(after stating the facts as above). The term “cocoanut oil” in the free list is broad enough to include refined *96as well as unrefined oil. The merchandise in question is refined cocoanut oil, and consequently it is entitled to free entry unless it is more specifically provided for elsewhere.
The Circuit Court and the Board of Appraisers apparently held that the merchandise was properly assessed for duty as “cocoa butterine” because the importers had failed to show that it was not suitable for use as a substitute for cocoa butter.
We are by no means certain that the importers, having shown that the provision of the free list applied to this article, were obliged to go further and offer evidence to negative the application of the cocoa but-terine paragraph. Refined and unrefined cocoanut oil might both be used as substitutes for cocoa butter without making “cocoa butterine” a more specific designation for them than “cocoanut oil.”

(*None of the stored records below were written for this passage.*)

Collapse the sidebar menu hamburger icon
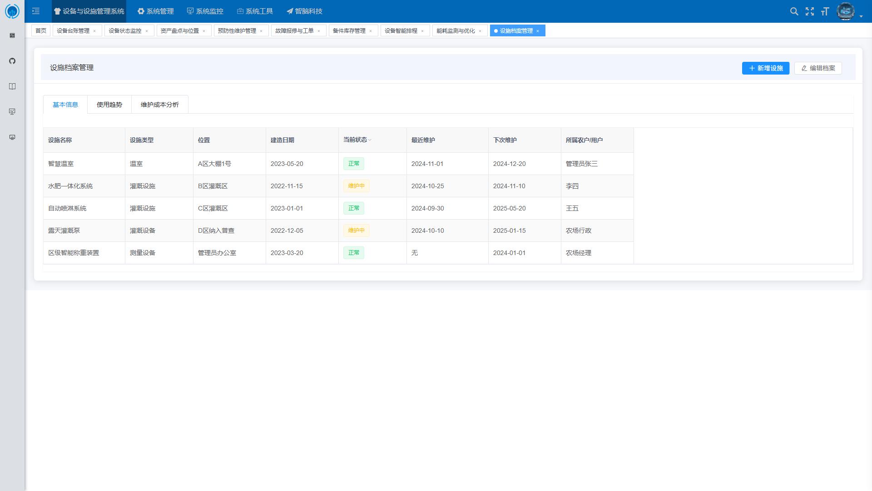Image resolution: width=872 pixels, height=491 pixels. (36, 11)
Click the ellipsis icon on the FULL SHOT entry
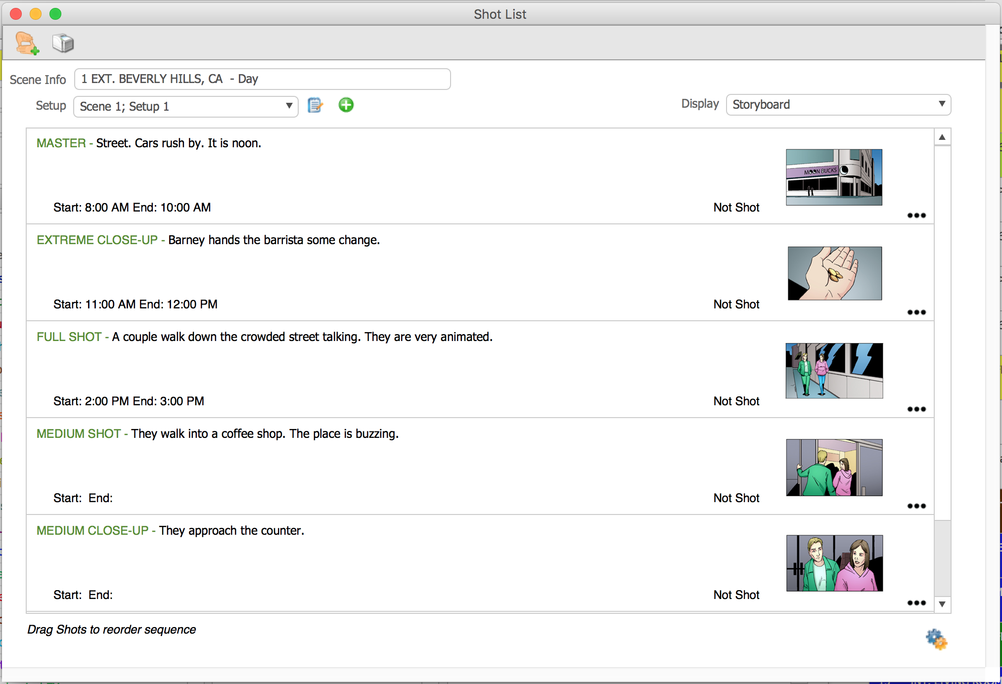The image size is (1002, 684). coord(916,409)
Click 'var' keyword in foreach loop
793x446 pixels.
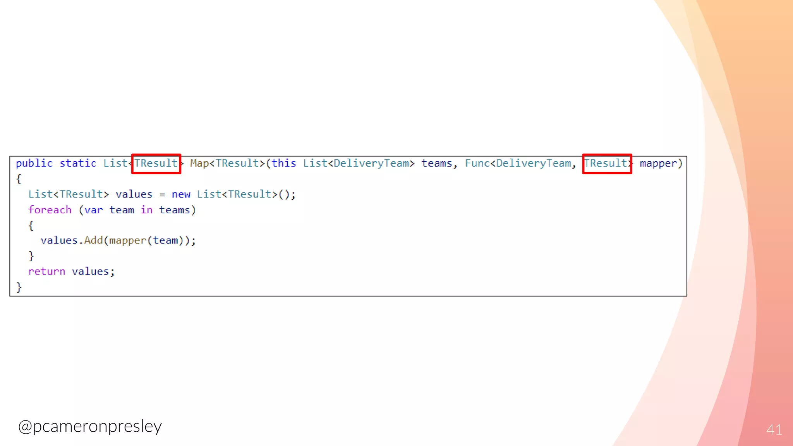click(x=94, y=210)
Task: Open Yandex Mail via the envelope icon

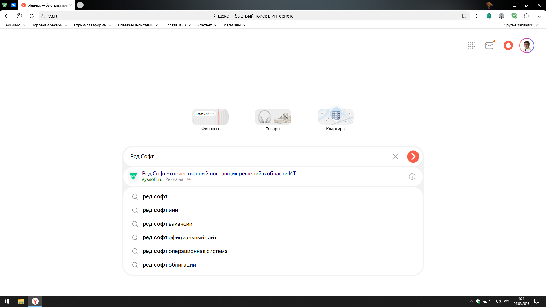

But, assuming that the burden was upon the importers to show the nonapplication of the “cocoa butterine” paragraph, we think that they 'sustained it. We are fully satisfied from the evidence that, refined cocoanut oil is not cocoa butterine, and that if it could be used as a substitute for cocoa butter, still it is more specifically described in the provision of the free list than in paragraph 282 (Act July 24, 1897, c. 11, § 1, Schedule G, 30 Stat. 172 [tí. S. Comp. St. 1901, p. 1652]).
The case of United States v. Oriental American Co. (C. C.) 129 Fed. 249, T. D. 25,179, is directly in point and is approved.
The decision of the Circuit Court is reversed.